Saved data entries
--------------------

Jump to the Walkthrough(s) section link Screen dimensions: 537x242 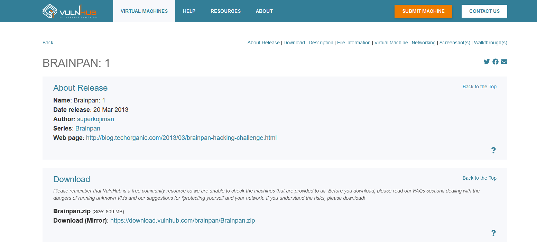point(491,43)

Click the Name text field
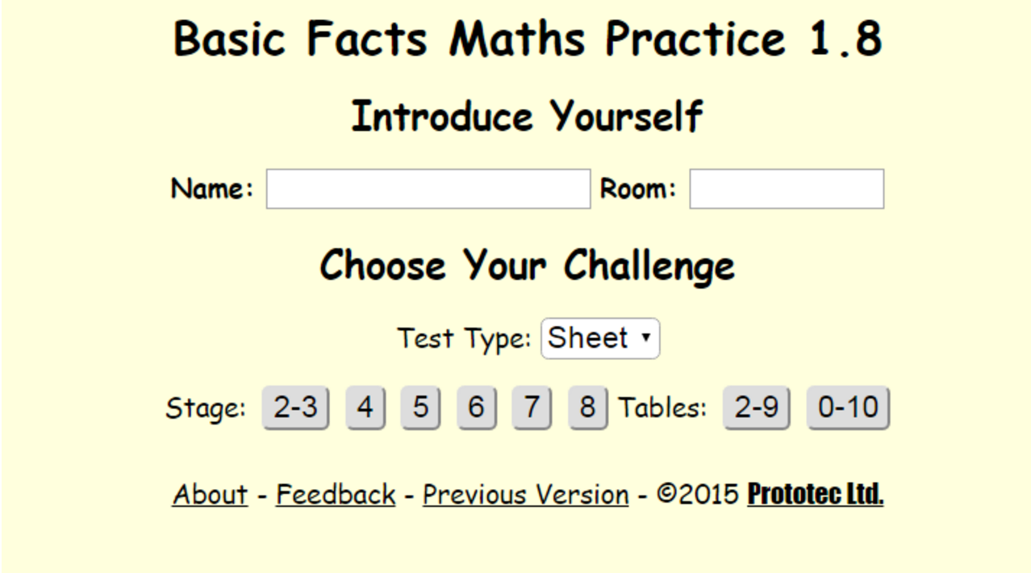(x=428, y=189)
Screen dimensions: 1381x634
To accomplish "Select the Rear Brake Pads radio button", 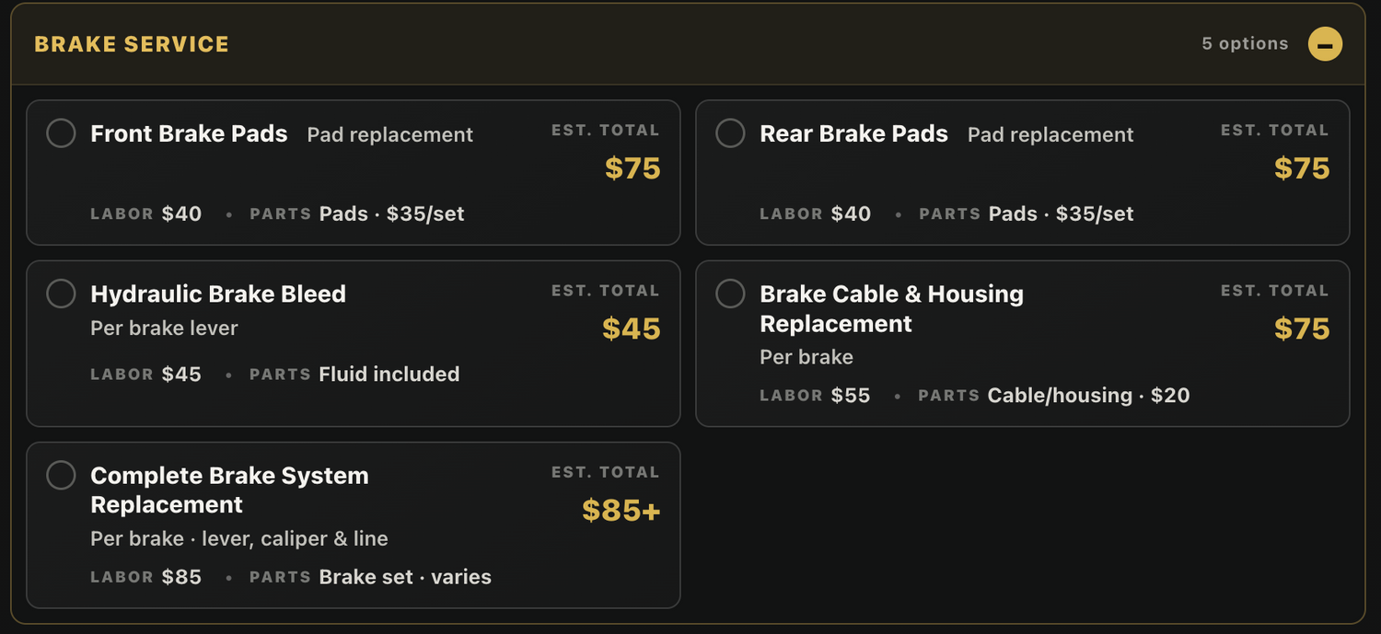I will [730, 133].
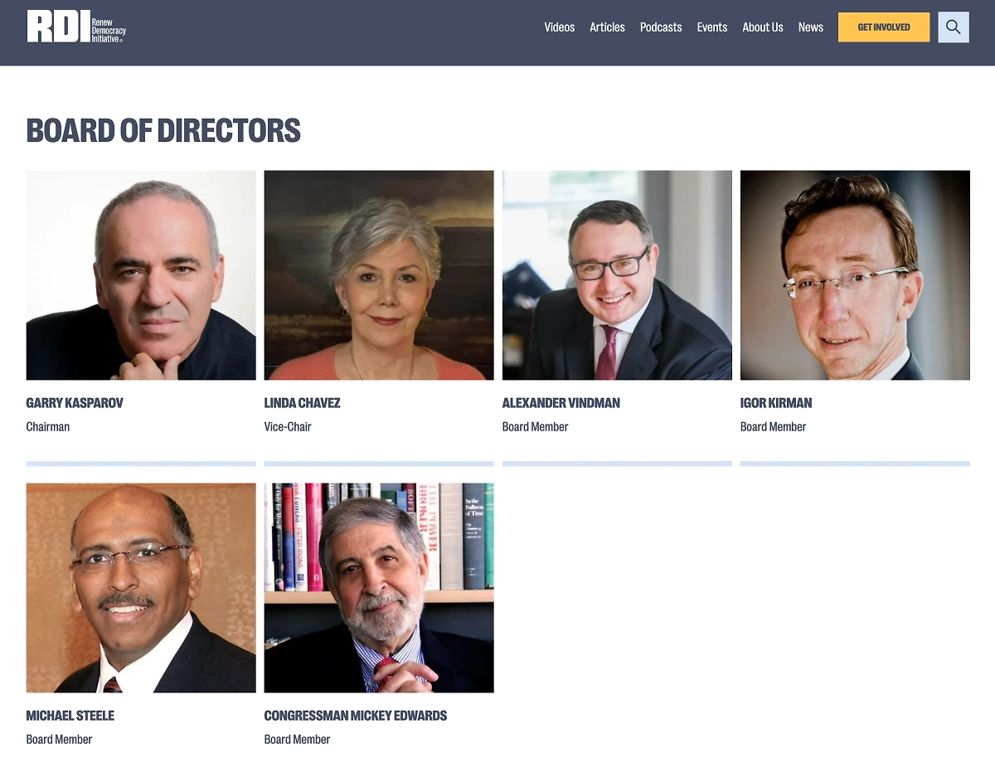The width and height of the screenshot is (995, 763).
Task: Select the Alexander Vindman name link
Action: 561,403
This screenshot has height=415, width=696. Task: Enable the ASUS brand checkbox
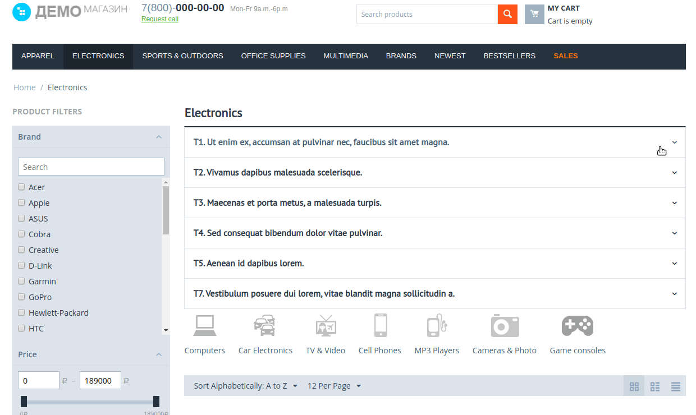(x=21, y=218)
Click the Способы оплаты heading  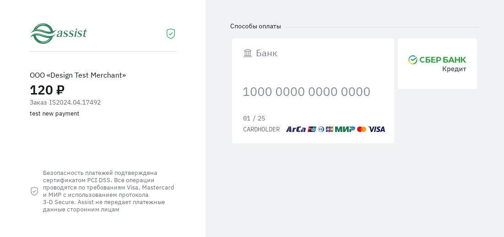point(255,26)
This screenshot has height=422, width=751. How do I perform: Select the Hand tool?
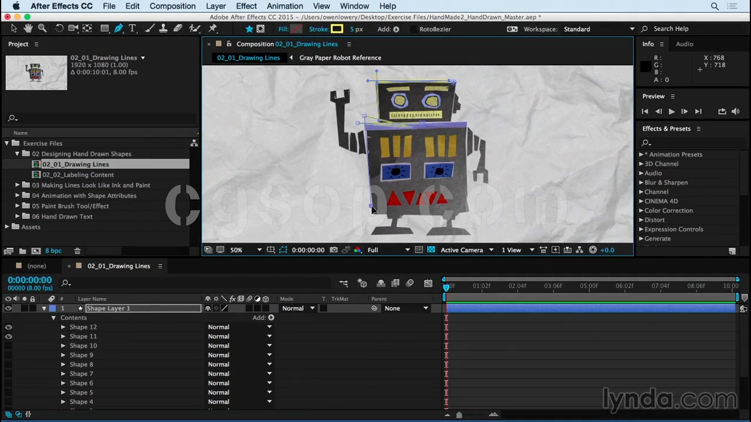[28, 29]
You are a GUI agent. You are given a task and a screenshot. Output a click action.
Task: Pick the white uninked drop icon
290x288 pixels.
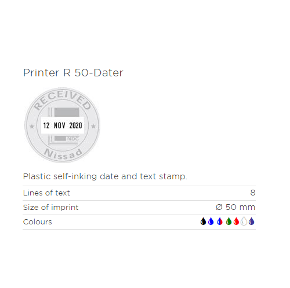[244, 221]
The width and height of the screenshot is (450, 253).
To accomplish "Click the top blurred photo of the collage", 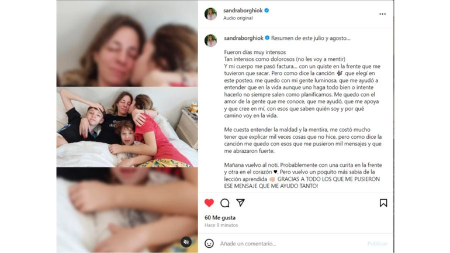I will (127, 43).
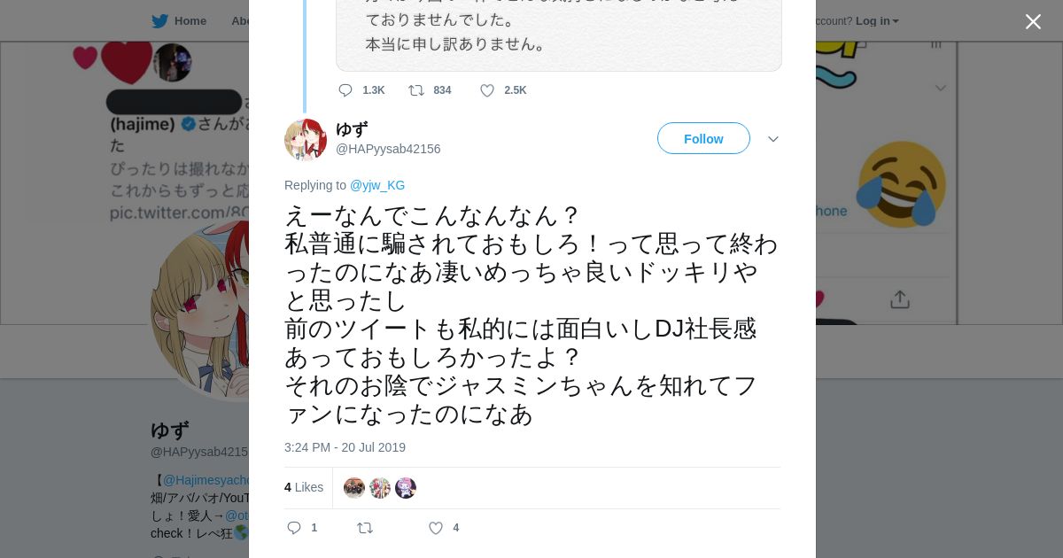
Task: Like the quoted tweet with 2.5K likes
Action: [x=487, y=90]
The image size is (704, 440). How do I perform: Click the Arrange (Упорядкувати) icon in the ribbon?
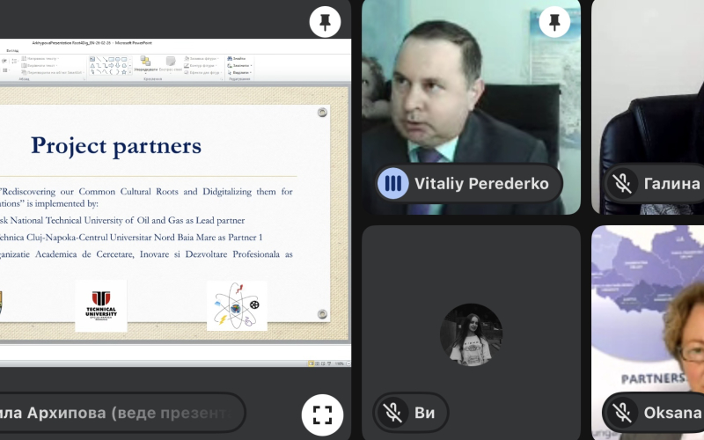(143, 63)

--------------------

**Work task**
An exact transcription is needed, covering the line with "The image size" and every line after it to the end of the entries, but not the pictures.

**Your response**
The image size is (704, 440). How do I perform: Click the Arrange (Упорядкувати) icon in the ribbon?
(143, 63)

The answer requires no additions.